L’UE sulla disinformazione: come riconoscere e affrontare i falsi miti di Covid-19.

In questi giorni di vero e proprio stress da Coronavirus è facile cadere in una falsa notizia su COVID-19. Meglio controllare prima di condividerla!

La redazione.

Lo scoppio del coronavirus ha portato alla disinformazione che ostacola gli sforzi per contenere la pandemia.

Dall’affermazione originale secondo cui il virus si è diffuso attraverso la zuppa di pipistrello, fino a notizie di paesi dell’UE che litigano per le scarse forniture di attrezzature mediche: siamo sotto il tiro di un fuoco incrociato di affermazioni e notizie che spuntano ovunque. L’Organizzazione mondiale della sanità (OMS) ha affermato che le false affermazioni “si stanno diffondendo più rapidamente del virus” e lo hanno già definito “un’infodemia di proporzioni planetarie. Le principali piattaforme online stanno già lavorando per limitare la loro portata. Come si può riconoscere la disinformazione e come si può evitare che si diffonda? Cosa sta facendo l’UE al riguardo? Cerchiamo di trovare qualche risposta a queste domande.

Cosa sta facendo l’UE per combattere la disinformazione?

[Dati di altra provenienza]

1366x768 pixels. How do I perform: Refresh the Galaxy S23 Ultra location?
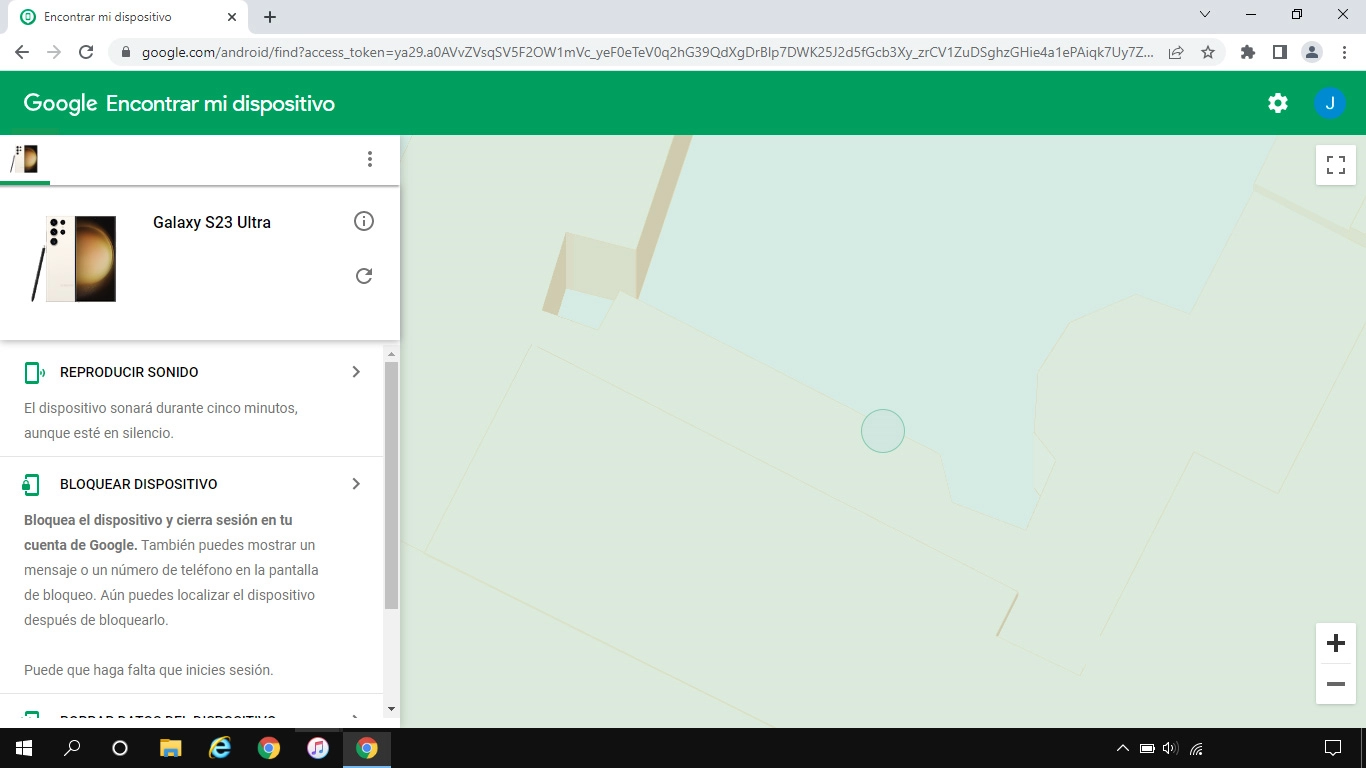click(x=364, y=276)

Per supportare informazioni attendibili, esiste una pagina congiunta dell’UE sulla risposta dell’Europa al virus, che includerà presto informazioni speciali per correggere i miti comuni legati all’epidemia. Inoltre, esperti e politici dell’UE e dei suoi Stati membri organizzano regolarmente videoconferenze per discutere di disinformazione e condividere metodi per informare le persone sui rischi e su come affrontarli. Vi è anche una pressione sulle piattaforme internet per agire contro le truffe online.

Perché le persone diffondono intenzionalmente informazioni false?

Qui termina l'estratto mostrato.